Here's how I would do this question: First, in a standard deck of cards, there are 13 different "kinds" and 4 of each "kind". The first card dealt to you is some "kind". There are then 51 cards left of which 3 cards are that same "kind" so the probability the second card dealt is also of that "kind" is 3/51. There are then 50 cards left of which 2 cards are of that same "kind" so the probability the third card deal is also of that same "kind" is 2/50= 1/25. There are then 49 card left of which 1 card is of that same "kind" so the probability the fourth card is of that same "kind" is 2/49. Finally there are no cards of that same "kind" so the fifth card dealt can be anything.

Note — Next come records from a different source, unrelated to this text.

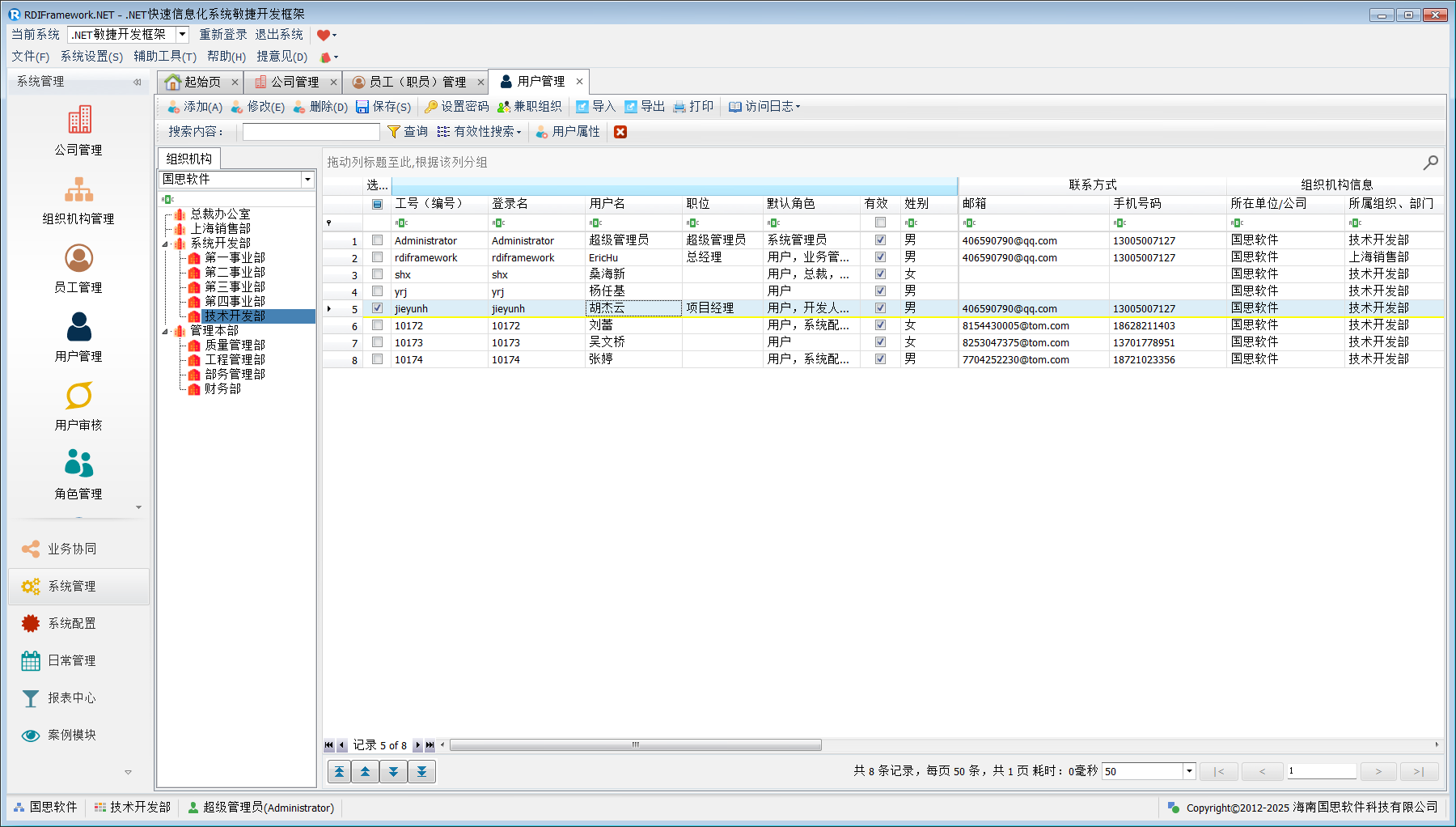Click the horizontal scrollbar under the grid
1456x827 pixels.
pyautogui.click(x=635, y=745)
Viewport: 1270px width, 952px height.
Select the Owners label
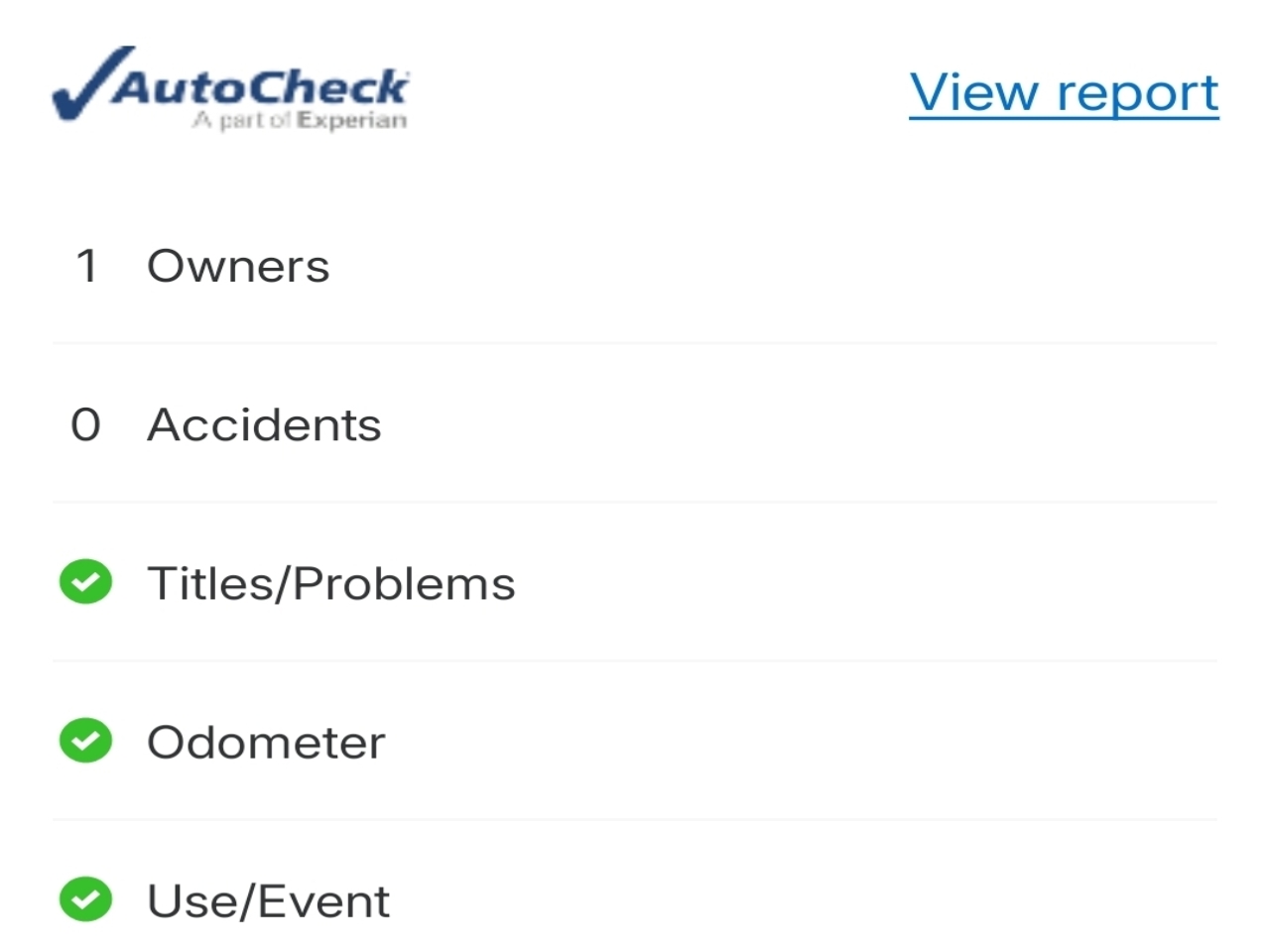pos(238,266)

The probability four cards of the same "kind" are dealt and then a different card is (3/51)(2/50)(1/49)= (3*2*1)/(51*50*49). We can write 3*2*1 as 3!. We can write 1/(51*50*49) as (48*47*...*3*2*1)/(51*50*49*...*3*2*1)= 48!/51! so (3*2*1)/(51*50*49)= 3!(48!)/51!.

Now that is the probability that the four cards of the same "kind" are all dealt first, then the "odd" card. There are, in fact, 4 possible orders- "KKKKO", "KKKOK", "KKOKK", "KOKKK", and "OKKKK". It is easy to show that they all have that same probability so the probability of "four of a kind" is 4(3!)(48!)/51!.

As to why you got a wrong answer, please tell us exactly **what** you did and **why** you did it!